- Associated Press - Friday, September 9, 2011

SAN DIEGO — Utility crews brought electricity back to much of California, Arizona and Mexico on Friday, a day after a power outage left millions in the dark, paralyzed freeways and halted flights at San Diego’s airport.

Officials, however, warned that the electrical grid was still too fragile after the outage and asked residents and businesses to go easy on — or even put off using — major appliances, such as air conditioners.

“Conservation will really help reduce the strain,” said Stephanie McCorkle at the California Independent System Operator, which manages the power grid.

A decade after California faced rolling blackouts that shutdown everything from ATMs to traffic signals, Thursday’s outage raised anew questions about the condition of the nation’s electricity grid.

Authorities were focused Friday on trying to figure out how a mistake by a single Arizona Public Service Co. worker making a routine repair in Yuma, Ariz., could cascade across the Southwest.

Traffic on Crown Valley Parkway in Mission Viejo, Calif., is gridlocked Sept. 8, 2011, at rush hour after the massive power outage left most of south Orange County without electricity, shutting down all of the traffic signals. (Associated Press/Los Angeles Times)
Traffic on Crown Valley Parkway in Mission Viejo, Calif., is gridlocked Sept. ... more >

“That work should not have caused this,” said Damon Gross, spokesman for the Phoenix-based utility.

“Why it became so widespread is what we are going to work with the other utilities to investigate because the system should have isolated itself,” he said. “It’s designed to protect itself.”

The outage came more than eight years after a more severe black out in 2003 darkened a large swath of the Northeast and Midwest, affecting more than 50 million people.

Electricity came back in San Diego early Friday, signaling that the blackout was essentially over because most people affected were in the nation’s eighth-largest city.

Many spent the night struggling to fall asleep in the high temperatures.

Dan Williams lives in the hot desert of eastern California and usually looks forward to his business trips to San Diego. Not this time, he said, describing his stay at a motel like a camping trip.

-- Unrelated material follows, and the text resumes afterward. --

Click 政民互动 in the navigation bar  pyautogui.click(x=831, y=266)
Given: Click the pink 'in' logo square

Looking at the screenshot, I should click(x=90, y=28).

“It was hot, there was no air. It was just miserable,” said Williams, who slept with the door open.

Several construction workers at a clinic in San Diego stumbled back to work shortly before dawn.

Ed Harris grabbed a beer with his son and watched the traffic congestion from the patio of his San Diego home until he couldn’t fend off sleep any longer and had to go back into his roasting residence.

“When I got up, my body left a big bed mark in a sweat ring,” he said.